Actions to take —
A. In the reply about the midx DISP chunk, which option already causes a reused OFS_DELTA to be turned into a REF_DELTA when that option is not enabled?
B. Copy the reply about the midx DISP chunk, starting at the words "Taylor Blau <me@xxxxxxxxxxxx>" and ending after "it would ;-).", but put "reply" in place of "respond".

Selected excerpt —
________________________________________

Re: [PATCH 05/24] midx: implement `DISP` chunk

Taylor Blau <me@xxxxxxxxxxxx> · Wed, 13 Dec 2023 13:28:44 -0500

Hi Peff,

On Tue, Dec 12, 2023 at 03:03:32AM -0500, Jeff King wrote:
> [...]

Well this took me longer to respond to than I thought it would ;-).

> So it kind of seems to me that this would "just work" if
> try_partial_reuse() did something like for the midx case:
>
>   - convert offset of base object into an object id hash using the pack
>     revindex (similar to offset_to_pack_pos)
>
>   - look up the object id in the midx to get a pack/offset combo
>
>   - use the midx revindex to convert that into a bit position
>
>   - check if that bit is marked for verbatim reuse
>
> The assumption there is that in the second step, the midx has resolved
> duplicates by putting all of pack A before pack B, and so on, as above.
> It also assumes that we are trying verbatim reuse in the same order
> (though a different order would not produce wrong results, it would only
> result in less verbatim reuse).

After much thinking, I agree with your conclusion here. Which is great
news indeed, since it allows us to implement multi-pack reuse without
requiring that the candidate packs be disjoint with respect to their
objects.

Even though we have some protections in place for ensuring these packs'
disjointed-ness, I agree with Junio upthread that this is likely the
most fragile part of this series. That is, even though we check in
midx.c::get_sorted_entries() that the marked packs are disjoint, if we
miss something, the results would be rather bad. At best it would result
in sending a corrupt packfile to the client, and at worst it could
result in permanent data corruption if repacking a repository with
multi-pack reuse enabled.

> If we assume that any cross-pack deltas are a problem, we could always
> just skip them for verbatim reuse. That is, once we look up the object
> id in the midx, we can see if it's in the same pack we're currently
> processing. If not, we could punt and let the non-verbatim code paths
> handle it as usual.

Let me think aloud for a second, since it took me quite a lot of
thinking to fully wrap my head around this. Suppose we have two packs,
P1 and P2 where P1 has object A delta'd against B, and P2 has its own
copy of object B. If the MIDX chose the copy of B from P2, but also
decided to send P1 (which it chose from A), then if P1 is stored as an
OFS delta, we would be sending a corrupt packfile to the client.

I think there are a few things that we could reasonably do here:

  - Reject cross-pack deltas entirely (as you suggest). This is the
    easiest implementation choice in this already-complex series, and it
    doesn't paint us into a corner in the sense that we could relax
    these requirements in the future.

  - Turn any cross-pack deltas (which are stored as OFS_DELTAs) into
    REF_DELTAs. We already do this today when reusing an OFS_DELTA
    without `--delta-base-offset` enabled, so it's not a huge stretch to
    do the same for cross-pack deltas even when `--delta-base-offset` is
    enabled.

    This would work, but would obviously result in larger-than-necessary
    packs, as we in theory *could* represent these cross-pack deltas by
    patching an existing OFS_DELTA. But it's not clear how much that
    would matter in practice. I suspect it would have a lot to do with
    how you pack your repository in the first place.

________________________________________

Source material —
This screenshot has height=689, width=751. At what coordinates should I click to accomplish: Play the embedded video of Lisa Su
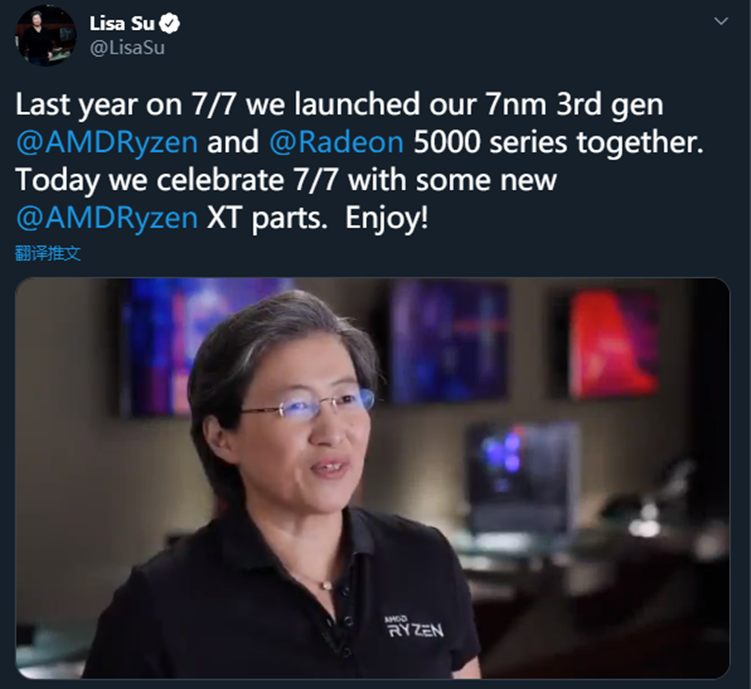point(372,478)
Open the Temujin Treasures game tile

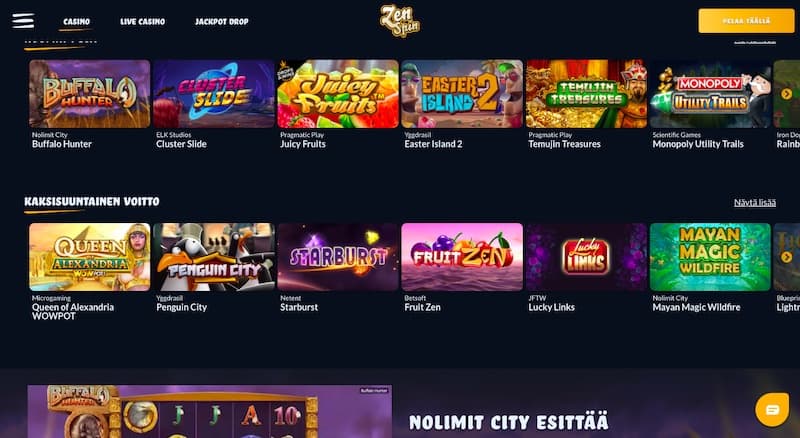[x=586, y=94]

________________________________________

Answers for this exercise —
A. `--delta-base-offset`

B.
Taylor Blau <me@xxxxxxxxxxxx> · Wed, 13 Dec 2023 13:28:44 -0500

Hi Peff,

On Tue, Dec 12, 2023 at 03:03:32AM -0500, Jeff King wrote:
> [...]

Well this took me longer to reply to than I thought it would ;-).